L’homme qui chapeaute l’équipe chargée des effets spéciaux ne nous est pas inconnu puisqu’il s’agit de Chris Walas. L’homme à en effet travaillé sur des titres comme Up From the Depths et Humanoids from the Deep, bien qu’il soit plus connu pour avoir été à l’origine des gremlins ou ses collaborations avec David Cronenberg sur des productions comme Le Festin Nu ou La Mouche, dont il réalisera la suite quelques années plus tard. Mais malgré son statut et son travail ici, les véritables stars d‘Arachnophobie sont bel et bien les araignées. Si le tournage n’a pas été de tout repos, il en ressort des séquences d’une rare crédibilité, et le fait de de vrais arachnides aient été utilisés y est pour beaucoup. Ces bestioles se faufilent de partout, surtout là où on les attend le moins, et s’avèrent tout à fait effrayantes, comme lors de l’invasion de la maison familiale ou encore durant la séquence de la douche, petit clin d’oeil à Psychose, revisitée de manière arachnéenne… Astuce peu utilisée (jamais?) dans les autres productions, ici les araignées n’hésitent pas à se servir de leurs fils de toile, ce qui implique que les assaillants aux crochets venimeux peuvent survenir de n’importe où…
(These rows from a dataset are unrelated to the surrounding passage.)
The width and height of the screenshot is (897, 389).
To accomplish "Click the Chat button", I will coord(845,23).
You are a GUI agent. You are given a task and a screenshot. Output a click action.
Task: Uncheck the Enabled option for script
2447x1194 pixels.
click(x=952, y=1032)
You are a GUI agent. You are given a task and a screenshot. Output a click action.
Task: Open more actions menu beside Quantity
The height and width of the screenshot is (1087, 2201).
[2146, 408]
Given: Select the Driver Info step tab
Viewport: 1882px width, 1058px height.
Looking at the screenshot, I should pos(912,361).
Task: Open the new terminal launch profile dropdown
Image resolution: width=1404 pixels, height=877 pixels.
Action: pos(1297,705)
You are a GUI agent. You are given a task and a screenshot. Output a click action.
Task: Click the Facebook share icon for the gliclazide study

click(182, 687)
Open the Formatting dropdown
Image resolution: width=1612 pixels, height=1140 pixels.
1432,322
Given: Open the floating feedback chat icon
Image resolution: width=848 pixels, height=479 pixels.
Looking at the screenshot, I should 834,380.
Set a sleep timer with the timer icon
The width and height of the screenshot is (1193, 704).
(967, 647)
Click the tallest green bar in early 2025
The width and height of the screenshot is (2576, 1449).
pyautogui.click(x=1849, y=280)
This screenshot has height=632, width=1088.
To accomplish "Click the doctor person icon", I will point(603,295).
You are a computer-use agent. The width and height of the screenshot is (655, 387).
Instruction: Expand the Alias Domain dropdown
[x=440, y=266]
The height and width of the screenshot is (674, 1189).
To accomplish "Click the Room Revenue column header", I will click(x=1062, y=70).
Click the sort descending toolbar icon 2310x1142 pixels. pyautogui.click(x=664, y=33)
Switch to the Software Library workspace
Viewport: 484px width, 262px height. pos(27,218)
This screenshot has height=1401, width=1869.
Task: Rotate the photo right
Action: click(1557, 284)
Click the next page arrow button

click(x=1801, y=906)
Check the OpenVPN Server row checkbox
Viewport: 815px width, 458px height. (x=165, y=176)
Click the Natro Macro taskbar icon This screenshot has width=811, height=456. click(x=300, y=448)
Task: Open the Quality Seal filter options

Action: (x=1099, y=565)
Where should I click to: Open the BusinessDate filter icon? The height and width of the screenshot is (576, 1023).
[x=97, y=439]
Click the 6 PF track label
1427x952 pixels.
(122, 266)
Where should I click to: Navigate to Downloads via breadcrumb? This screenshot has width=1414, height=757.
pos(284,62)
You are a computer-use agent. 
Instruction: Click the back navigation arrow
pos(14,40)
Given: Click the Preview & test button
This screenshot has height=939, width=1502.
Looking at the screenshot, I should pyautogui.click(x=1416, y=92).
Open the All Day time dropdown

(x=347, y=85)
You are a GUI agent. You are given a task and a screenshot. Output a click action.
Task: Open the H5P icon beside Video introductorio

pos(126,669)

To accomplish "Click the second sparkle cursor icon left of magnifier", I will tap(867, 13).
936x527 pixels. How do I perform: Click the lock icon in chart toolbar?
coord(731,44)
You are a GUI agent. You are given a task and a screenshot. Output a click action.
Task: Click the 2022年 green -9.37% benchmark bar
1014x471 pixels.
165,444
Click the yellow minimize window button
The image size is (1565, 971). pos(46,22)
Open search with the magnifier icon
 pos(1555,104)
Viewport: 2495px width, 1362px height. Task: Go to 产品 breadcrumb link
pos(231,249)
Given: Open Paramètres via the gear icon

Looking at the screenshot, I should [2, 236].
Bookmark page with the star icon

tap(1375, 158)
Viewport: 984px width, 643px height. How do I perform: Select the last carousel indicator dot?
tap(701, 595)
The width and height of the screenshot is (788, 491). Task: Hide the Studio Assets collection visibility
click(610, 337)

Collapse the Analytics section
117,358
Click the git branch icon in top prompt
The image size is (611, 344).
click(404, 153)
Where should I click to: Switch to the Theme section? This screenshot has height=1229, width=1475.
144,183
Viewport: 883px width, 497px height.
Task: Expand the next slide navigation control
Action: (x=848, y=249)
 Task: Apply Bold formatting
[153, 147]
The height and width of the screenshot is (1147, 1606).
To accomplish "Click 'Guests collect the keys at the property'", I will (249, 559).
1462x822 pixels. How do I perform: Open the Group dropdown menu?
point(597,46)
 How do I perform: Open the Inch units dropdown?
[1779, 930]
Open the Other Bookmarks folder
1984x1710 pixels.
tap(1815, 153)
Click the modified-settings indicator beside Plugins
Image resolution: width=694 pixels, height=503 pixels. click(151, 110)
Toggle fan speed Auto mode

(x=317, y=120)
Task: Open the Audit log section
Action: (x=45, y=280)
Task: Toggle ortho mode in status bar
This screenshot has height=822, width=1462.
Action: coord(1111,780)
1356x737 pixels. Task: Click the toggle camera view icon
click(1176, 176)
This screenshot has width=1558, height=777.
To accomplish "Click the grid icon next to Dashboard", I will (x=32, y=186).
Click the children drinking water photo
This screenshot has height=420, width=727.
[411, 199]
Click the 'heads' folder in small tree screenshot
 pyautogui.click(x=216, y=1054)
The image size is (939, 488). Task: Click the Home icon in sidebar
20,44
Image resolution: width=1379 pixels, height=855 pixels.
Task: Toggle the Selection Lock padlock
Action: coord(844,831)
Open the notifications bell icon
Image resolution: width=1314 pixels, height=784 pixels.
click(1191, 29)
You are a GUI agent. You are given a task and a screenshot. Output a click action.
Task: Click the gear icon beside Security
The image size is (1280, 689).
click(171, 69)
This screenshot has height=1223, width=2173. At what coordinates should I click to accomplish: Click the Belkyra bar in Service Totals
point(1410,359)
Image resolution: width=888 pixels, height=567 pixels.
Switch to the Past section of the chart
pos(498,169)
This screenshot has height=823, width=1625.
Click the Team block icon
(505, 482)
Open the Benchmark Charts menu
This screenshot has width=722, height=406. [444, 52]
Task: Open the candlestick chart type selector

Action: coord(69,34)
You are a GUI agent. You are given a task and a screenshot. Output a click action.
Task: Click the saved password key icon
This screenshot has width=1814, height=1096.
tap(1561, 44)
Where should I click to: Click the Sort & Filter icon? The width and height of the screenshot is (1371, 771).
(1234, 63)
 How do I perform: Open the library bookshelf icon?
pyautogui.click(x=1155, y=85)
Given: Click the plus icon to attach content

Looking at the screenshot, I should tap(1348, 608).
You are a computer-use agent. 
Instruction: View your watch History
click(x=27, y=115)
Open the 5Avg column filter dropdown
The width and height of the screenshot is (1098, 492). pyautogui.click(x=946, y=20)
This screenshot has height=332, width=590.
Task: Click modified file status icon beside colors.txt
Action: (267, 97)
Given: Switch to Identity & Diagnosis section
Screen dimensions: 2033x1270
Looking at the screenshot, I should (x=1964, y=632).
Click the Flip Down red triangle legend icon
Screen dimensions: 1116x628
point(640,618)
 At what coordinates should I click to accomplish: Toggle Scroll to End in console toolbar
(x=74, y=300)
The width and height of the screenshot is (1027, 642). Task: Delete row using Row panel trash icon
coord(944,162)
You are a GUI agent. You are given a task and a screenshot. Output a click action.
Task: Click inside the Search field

Malgré quelques fautes de goûts, comme les passages en vue subjective, un certain manque d’originalité en ce qui concerne le scénario et les personnages ou encore une approche un peu trop gentille et familiale, Frank Marshall livre avec Arachnophobie une production plutôt efficace. Envisagé dès le départ par le réalisateur comme un divertissement horrifique tout public, le film n’en oublie pourtant pas quelques séquences effrayantes, qui ne sont aucunement occultées par l’humour omniprésent qui ponctue le récit. À éviter de regarder en double programme avec l’excellent film de John Cardos connu en France sous le titre L’Horrible invasion pour éviter de se gratter et de regarder sous les meubles toute la soirée…
À noter que comme pas mal de productions cinématographiques de l’époque, le film a fait l’objet d’une adaptation en jeu vidéo, qui n’est par contre pas une grande réussite. Le gameplay se résume en effet à entrer dans des maisons en vaporisant du poison pour tuer les araignées ayant envahi la ville. Le but étant de dénicher la reine, qui une fois tuée nous ouvrira l’accès à la ville suivante.